Ustawa wchodzi w życie w marcu i dotyczy osób z krajów spoza Unii Europejskiej, które mają wykształcenie zawodowe lub akademickie i chcą na stałe pracować w Niemczech. - Jest całkiem oczywiste, że niemiecki przemysł, a także szkolnictwo wyższe i badania naukowe potrzebują osób, posiadających kwalifikacje akademickie i zawodowe, z krajów spoza Unii Europejskiej - powiedział prezes DAAD, Joybrato Mukherjee. - Musimy jednak pamiętać, że potrzebujemy specjalistów z wyższym wykształceniem takich jak lekarze, specjaliści IT lub inżynierowie.

Mukherjee uważa, że aspekt ten wymaga szczególnej uwagi ze strony rządu federalnego, który powinien na przykład wypracować środki mające na celu zmniejszenie dużej liczby osób przedwcześnie kończących naukę i ułatwienie wejścia do zawodu we współpracy z instytucjami rządowymi i organizacjami finansującymi edukację. Podkreślił również, że ​​około dwie trzecie międzynarodowych absolwentów rozważa możliwość pozostania i kontynuowania kariery w Niemczech.

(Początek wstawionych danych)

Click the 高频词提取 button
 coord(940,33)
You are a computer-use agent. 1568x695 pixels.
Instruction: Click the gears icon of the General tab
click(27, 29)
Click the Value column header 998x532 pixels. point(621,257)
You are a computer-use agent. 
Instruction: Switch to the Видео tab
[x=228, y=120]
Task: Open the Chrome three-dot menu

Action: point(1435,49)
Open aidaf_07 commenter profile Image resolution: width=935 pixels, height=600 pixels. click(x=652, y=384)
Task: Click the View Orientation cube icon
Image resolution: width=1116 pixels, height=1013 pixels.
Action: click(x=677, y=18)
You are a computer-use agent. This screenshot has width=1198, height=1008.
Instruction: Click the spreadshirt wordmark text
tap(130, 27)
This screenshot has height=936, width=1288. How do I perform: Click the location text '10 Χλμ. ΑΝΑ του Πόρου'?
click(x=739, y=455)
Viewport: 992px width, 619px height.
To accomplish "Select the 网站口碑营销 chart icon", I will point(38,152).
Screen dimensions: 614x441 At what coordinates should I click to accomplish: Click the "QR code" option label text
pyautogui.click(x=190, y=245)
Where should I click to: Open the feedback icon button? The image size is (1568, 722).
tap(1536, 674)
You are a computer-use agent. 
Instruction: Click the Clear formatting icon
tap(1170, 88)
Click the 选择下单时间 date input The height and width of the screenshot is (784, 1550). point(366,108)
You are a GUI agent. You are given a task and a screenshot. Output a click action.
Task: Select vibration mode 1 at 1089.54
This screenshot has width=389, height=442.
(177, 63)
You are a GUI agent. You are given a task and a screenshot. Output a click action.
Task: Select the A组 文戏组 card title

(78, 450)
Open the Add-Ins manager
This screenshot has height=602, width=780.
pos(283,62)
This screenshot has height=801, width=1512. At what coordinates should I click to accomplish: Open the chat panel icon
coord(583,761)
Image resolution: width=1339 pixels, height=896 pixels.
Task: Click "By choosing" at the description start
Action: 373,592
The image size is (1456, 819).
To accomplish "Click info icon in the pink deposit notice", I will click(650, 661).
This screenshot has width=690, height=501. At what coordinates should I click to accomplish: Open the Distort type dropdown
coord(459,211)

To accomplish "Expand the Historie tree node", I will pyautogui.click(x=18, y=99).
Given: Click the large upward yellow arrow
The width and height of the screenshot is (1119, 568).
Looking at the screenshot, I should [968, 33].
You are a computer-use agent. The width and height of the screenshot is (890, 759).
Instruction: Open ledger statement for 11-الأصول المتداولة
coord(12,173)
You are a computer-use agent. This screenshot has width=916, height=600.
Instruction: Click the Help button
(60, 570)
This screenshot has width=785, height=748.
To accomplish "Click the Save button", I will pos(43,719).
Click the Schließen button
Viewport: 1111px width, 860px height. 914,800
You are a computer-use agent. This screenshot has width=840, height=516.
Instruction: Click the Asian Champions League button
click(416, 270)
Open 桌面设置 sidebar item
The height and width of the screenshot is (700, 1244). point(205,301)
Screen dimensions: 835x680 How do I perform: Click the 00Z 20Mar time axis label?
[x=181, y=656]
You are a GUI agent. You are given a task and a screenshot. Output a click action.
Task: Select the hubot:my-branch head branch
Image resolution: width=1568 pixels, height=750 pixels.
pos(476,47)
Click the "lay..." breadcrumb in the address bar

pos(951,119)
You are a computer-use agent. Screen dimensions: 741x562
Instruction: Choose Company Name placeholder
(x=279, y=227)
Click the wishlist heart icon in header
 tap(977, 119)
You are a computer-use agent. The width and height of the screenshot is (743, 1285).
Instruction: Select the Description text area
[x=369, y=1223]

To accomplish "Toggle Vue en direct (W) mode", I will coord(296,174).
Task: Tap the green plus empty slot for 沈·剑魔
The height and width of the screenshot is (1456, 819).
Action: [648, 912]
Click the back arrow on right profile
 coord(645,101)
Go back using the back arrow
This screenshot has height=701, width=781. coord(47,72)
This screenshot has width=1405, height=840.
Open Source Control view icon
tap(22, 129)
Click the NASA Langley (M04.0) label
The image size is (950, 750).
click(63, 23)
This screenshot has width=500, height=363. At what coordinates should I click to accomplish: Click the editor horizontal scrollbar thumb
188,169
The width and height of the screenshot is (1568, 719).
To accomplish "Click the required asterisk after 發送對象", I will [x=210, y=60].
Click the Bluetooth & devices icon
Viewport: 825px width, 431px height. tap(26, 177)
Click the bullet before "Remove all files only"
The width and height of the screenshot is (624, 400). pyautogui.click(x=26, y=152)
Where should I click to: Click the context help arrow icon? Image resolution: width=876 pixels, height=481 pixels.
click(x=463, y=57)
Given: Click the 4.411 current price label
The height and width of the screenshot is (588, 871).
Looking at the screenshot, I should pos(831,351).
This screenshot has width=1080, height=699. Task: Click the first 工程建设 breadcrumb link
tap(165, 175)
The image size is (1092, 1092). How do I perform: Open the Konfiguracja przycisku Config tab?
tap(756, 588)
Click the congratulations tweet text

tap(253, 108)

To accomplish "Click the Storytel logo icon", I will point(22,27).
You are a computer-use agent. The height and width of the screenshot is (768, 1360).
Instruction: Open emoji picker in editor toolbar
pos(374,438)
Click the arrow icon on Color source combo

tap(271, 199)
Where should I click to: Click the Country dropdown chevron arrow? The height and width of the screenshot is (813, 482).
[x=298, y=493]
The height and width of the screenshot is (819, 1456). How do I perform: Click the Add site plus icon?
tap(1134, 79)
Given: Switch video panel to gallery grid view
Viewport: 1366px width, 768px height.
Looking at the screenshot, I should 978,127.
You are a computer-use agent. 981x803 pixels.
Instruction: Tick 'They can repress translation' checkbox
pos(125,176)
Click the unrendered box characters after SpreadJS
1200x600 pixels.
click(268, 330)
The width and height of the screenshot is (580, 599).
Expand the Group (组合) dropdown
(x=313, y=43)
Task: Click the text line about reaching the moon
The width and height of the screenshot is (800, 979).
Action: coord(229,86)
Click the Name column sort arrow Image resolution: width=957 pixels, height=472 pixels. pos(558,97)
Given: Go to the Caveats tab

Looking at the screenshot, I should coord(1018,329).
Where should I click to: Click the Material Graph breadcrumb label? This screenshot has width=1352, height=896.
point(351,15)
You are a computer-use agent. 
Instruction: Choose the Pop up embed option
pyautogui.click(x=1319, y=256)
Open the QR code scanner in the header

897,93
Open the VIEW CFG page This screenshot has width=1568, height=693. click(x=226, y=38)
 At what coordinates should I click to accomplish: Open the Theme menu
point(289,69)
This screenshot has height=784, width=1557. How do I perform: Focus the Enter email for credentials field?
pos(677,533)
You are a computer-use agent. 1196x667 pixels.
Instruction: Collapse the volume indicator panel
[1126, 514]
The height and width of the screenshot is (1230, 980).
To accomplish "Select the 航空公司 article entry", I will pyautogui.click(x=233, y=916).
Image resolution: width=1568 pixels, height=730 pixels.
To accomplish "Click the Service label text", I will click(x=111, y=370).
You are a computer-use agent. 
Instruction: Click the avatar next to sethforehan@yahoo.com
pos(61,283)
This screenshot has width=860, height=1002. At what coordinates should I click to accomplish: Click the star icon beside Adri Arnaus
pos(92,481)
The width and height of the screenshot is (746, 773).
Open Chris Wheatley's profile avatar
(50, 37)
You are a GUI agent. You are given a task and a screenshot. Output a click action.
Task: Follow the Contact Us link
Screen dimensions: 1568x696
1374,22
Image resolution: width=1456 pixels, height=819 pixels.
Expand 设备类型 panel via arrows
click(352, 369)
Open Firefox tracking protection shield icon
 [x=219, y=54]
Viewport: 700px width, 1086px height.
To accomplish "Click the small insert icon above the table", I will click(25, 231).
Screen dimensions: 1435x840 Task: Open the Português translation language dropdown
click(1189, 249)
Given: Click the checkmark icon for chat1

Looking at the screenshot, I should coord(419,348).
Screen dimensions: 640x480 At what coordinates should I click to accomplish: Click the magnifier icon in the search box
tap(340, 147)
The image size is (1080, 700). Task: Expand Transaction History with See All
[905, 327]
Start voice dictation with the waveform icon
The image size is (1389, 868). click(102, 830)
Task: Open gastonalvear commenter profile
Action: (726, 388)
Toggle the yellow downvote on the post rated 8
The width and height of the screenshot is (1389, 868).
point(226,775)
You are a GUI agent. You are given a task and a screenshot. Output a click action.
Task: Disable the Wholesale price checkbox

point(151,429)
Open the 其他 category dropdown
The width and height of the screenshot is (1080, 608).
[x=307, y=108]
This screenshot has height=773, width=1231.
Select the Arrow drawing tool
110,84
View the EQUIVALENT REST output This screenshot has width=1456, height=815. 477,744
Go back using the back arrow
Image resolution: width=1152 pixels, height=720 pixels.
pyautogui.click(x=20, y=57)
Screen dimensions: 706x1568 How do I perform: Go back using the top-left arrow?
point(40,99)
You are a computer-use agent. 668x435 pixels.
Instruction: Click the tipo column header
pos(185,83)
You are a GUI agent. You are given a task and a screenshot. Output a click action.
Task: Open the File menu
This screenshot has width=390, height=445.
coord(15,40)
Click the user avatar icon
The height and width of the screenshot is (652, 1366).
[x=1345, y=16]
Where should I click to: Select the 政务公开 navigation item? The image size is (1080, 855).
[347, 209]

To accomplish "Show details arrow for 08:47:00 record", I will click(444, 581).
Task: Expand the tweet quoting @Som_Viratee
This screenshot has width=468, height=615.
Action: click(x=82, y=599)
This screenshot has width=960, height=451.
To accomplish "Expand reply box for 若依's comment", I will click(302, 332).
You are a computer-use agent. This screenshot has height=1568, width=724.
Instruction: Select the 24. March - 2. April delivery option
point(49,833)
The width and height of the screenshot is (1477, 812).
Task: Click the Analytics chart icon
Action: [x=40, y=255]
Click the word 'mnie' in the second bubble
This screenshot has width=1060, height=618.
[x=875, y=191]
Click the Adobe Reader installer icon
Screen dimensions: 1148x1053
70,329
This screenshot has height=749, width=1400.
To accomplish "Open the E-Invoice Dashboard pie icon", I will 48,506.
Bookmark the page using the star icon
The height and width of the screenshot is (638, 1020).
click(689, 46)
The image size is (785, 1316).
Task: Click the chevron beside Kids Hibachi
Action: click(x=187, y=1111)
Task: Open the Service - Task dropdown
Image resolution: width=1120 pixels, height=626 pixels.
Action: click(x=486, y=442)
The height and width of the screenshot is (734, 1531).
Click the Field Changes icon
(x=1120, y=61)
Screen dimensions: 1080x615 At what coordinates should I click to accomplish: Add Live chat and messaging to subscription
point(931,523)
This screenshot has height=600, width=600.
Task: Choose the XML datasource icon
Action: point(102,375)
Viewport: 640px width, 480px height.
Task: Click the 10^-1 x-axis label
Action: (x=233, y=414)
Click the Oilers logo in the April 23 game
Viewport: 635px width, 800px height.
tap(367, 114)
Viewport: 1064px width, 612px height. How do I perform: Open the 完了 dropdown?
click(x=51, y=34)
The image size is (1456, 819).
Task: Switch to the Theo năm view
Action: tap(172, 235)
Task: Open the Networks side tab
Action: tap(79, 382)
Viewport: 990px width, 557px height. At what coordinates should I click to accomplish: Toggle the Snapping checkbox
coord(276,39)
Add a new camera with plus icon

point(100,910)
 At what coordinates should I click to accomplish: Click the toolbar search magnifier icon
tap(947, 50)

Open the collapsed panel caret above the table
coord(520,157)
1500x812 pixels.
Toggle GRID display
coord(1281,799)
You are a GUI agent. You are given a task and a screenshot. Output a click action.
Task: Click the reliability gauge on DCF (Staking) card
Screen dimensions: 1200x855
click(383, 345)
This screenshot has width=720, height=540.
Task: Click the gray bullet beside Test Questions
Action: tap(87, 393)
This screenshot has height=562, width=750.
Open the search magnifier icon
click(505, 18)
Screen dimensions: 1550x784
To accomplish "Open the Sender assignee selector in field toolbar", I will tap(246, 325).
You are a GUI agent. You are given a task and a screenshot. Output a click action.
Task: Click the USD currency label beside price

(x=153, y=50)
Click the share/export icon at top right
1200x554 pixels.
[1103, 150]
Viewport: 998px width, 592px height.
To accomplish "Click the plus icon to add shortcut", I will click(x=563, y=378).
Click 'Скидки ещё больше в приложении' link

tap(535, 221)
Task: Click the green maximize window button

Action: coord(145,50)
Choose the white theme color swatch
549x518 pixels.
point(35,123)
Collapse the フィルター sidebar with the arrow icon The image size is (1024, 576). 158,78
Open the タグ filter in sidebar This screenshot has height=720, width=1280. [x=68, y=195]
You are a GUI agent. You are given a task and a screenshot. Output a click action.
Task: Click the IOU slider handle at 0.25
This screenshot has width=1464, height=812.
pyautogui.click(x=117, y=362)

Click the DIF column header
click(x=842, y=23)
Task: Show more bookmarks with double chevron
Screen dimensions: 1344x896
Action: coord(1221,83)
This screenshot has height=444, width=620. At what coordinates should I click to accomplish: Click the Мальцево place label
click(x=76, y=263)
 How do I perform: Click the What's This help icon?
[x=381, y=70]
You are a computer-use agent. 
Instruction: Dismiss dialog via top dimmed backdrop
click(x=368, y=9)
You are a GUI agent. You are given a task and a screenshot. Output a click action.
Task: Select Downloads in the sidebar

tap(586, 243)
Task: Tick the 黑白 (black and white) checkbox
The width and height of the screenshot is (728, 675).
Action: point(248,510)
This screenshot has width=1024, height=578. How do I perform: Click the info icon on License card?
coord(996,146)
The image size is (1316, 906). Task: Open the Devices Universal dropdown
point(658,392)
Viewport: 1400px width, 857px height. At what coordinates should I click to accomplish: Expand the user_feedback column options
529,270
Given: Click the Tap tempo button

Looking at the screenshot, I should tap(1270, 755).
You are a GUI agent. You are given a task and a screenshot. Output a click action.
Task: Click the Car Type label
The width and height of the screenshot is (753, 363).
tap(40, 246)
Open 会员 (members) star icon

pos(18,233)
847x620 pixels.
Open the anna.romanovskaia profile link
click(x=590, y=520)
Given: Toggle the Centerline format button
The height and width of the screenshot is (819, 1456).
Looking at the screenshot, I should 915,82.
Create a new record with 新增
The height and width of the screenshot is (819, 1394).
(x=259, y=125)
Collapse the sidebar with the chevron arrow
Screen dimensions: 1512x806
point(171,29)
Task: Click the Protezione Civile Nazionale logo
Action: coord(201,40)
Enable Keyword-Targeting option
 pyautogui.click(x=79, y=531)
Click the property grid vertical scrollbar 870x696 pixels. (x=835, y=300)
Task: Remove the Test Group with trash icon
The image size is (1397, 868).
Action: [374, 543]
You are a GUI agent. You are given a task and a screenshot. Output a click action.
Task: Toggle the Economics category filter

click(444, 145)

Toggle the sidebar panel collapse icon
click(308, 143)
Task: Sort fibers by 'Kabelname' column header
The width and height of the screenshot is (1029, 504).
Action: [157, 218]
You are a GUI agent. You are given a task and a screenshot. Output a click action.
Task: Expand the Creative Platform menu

Podczas gdy Niemcy stają się coraz bardziej atrakcyjne dla studentów zagranicznych (100 000 nowych zapisów na studia każdego roku), wysoki odsetek osób w tej grupie przedwcześnie kończy naukę. Według Niemieckiego Centrum Badań Szkolnictwa Wyższego i Studiów Naukowych około 45% obcokrajowców na kierunkach licencjackich oraz 29% na kierunkach magisterskich rezygnuje ze studiów (niemieccy studenci odpowiednio 28% i 19%).